Montappone: cittadinanza onoraria per Giuliano De Minicis

giuliano de minicis 3' di lettura 23/05/2009 - Il legame con una terra, una passione, un’idea e l’impegno per realizzarla nell’interesse comune. Una storia personale che si fa avventura e crescita rappresentativa di una comunità, proiettata a livello internazionale ma radicata nelle sue tradizioni. C’è tutto questo dietro al conferimento della cittadinanza onoraria a Giuliano De Minicis da parte di Montappone (Marche – Fermo, AP), “per il profondo legame con il paese evidenziatosi nella valorizzazione delle tradizioni e nella promozione della realtà locale”.

Un riconoscimento e il ringraziamento da parte della popolazione di Montappone, della Pro Loco e della amministrazione comunale al creativo artefice principale della “Festa del cappello di paglia” e ideatore della straordinaria mostra “Il Cappellaio pazzo”. Due manifestazioni che negli anni hanno fatto conoscere la cittadina marchigiana a livello internazionale, convogliando un notevole flusso turistico. Lunedì 18 maggio 2009, il Consiglio comunale di Montappone in seduta straordinaria presieduta dal sindaco Ferruccio Vecchi, ha consegnato ufficialmente la pergamena e le simboliche chiavi della città a De Minicis.
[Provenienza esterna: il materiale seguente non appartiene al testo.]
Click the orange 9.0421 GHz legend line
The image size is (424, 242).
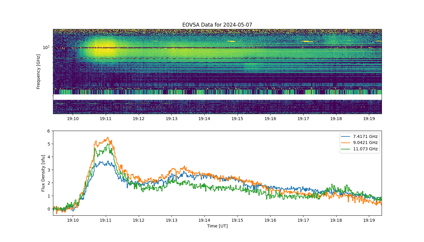coord(347,143)
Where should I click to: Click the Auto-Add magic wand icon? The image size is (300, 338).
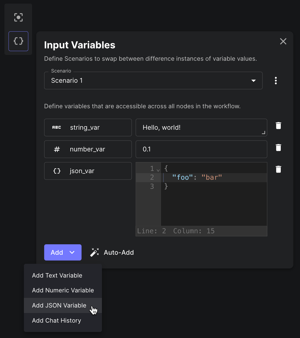coord(95,252)
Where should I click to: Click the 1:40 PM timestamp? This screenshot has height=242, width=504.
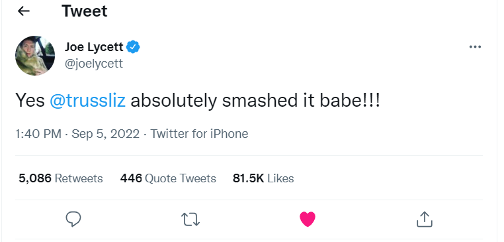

Il noto creativo di Senigallia ha conservato vivi i ricordi della sua infanzia con i nonni a Montappone, crescendo con la profonda conoscenza della cultura locale, nei lavori tipici della terra e riuscendo poi “a rielaborarli con la sua innata indole artistica” si legge nella motivazione del sindaco Vecchi. Emozionato e sorpreso, Giuliano De Minicis ha raggiunto la sala per la consegna della cittadinanza, trovandola inaspettatamente gremita di amici in arrivo da tutte le Marche. Tenuta discretamente per sé e pochi cari, la notizia del riconoscimento è infatti volata per naturale entusiastico passaparola, richiamando amici e parenti per l’occasione.
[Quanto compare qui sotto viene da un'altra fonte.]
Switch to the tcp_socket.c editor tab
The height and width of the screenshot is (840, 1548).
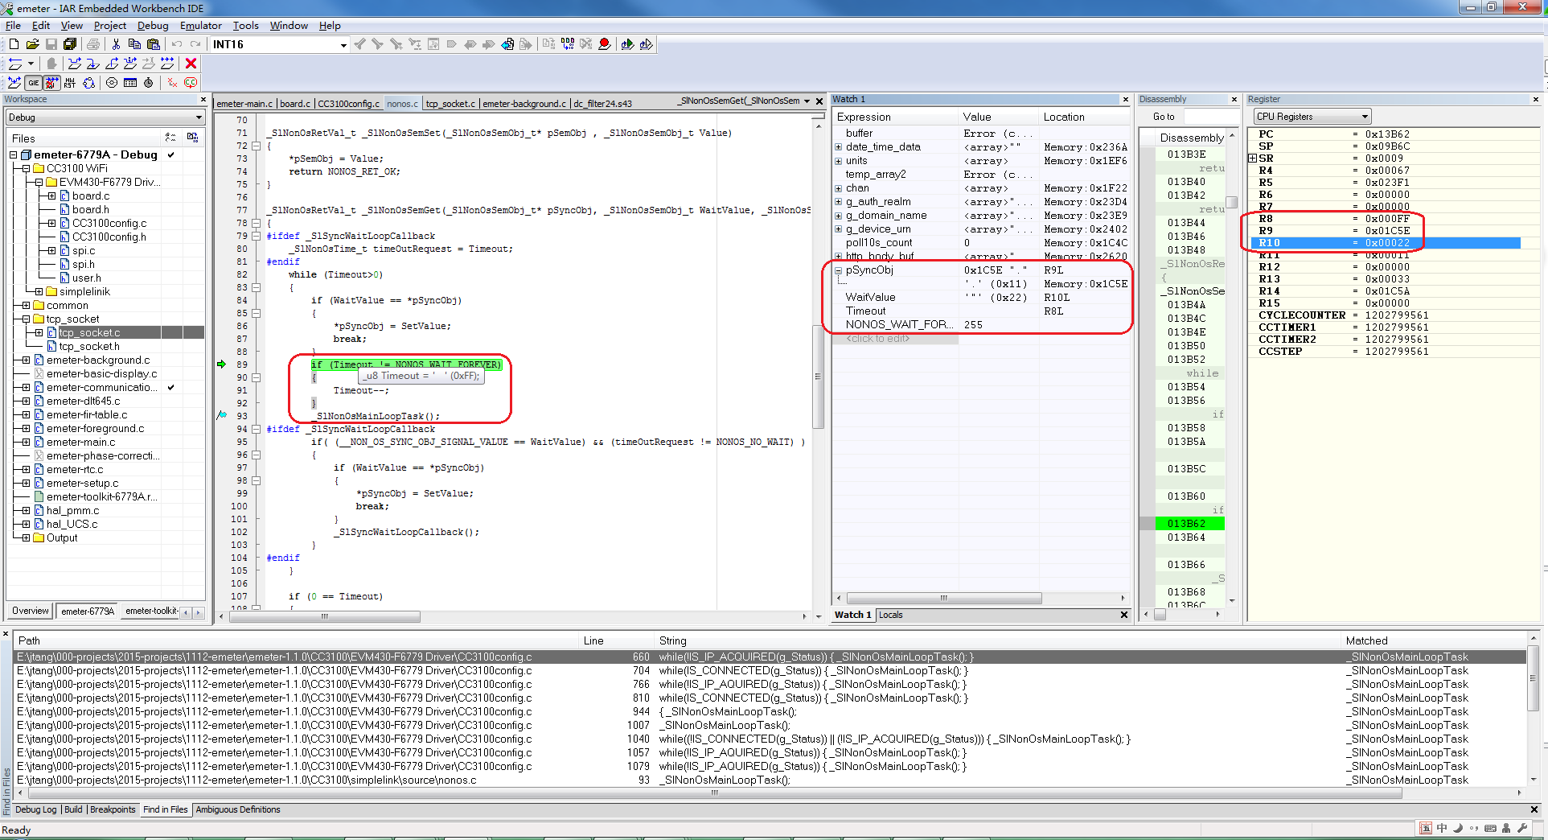click(450, 104)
“Quando a Montappone si è sentita l\'esigenza di proporre percorsi rievocativi della tradizione contadina, Giuliano si è mostrato subito coinvolto ed è diventato l\'artefice principale di una manifestazione che negli anni ha fatto conoscere Montappone a livello internazionale”. Dalla prima edizione, la Festa del Cappello di paglia, che quest’anno si prepara alla sua VIII edizione sempre a luglio (presto le date ufficiali e i dettagli sull’edizione 2009), è la festa di un paese e della sua vocazione alla creazione di cappelli di ogni fattura. È la festa della paglia e di intere generazioni che l’hanno raccolta, lavorata, intrecciata con fatica e sacrificio. È la festa del piacere per le piccole cose, frammenti che raccontano ciò che eravamo e ciò che siamo oggi. Oggi è sempre più la festa di chi in generale ama questo accessorio e ne riscopre il valore, il carattere. Anche per questo un notevole successo riscuote ogni anno la mostra “Il Cappellaio pazzo”, esposizione di pezzi unici della maestria e della creatività locale e internazionale che svelano le magnifiche possibilità artistiche del cappello. Assunta “una valenza tale da far conoscere il distretto del cappello di Montappone ben al di fuori del territorio regionale e nazionale – continua la motivazione - la mostra “Il cappellaio pazzo” è l\'espressione della creatività dei maestri cappellai di Montappone e dei paesi del distretto del cappello”.


Visitatori di ogni età e scolaresche possono così vivere un percorso che va dal Museo del Cappello alla mostra Il Cappellaio pazzo, “riuscendo a percepire il senso dello sviluppo di una realtà significativa quale è quella del cappello”.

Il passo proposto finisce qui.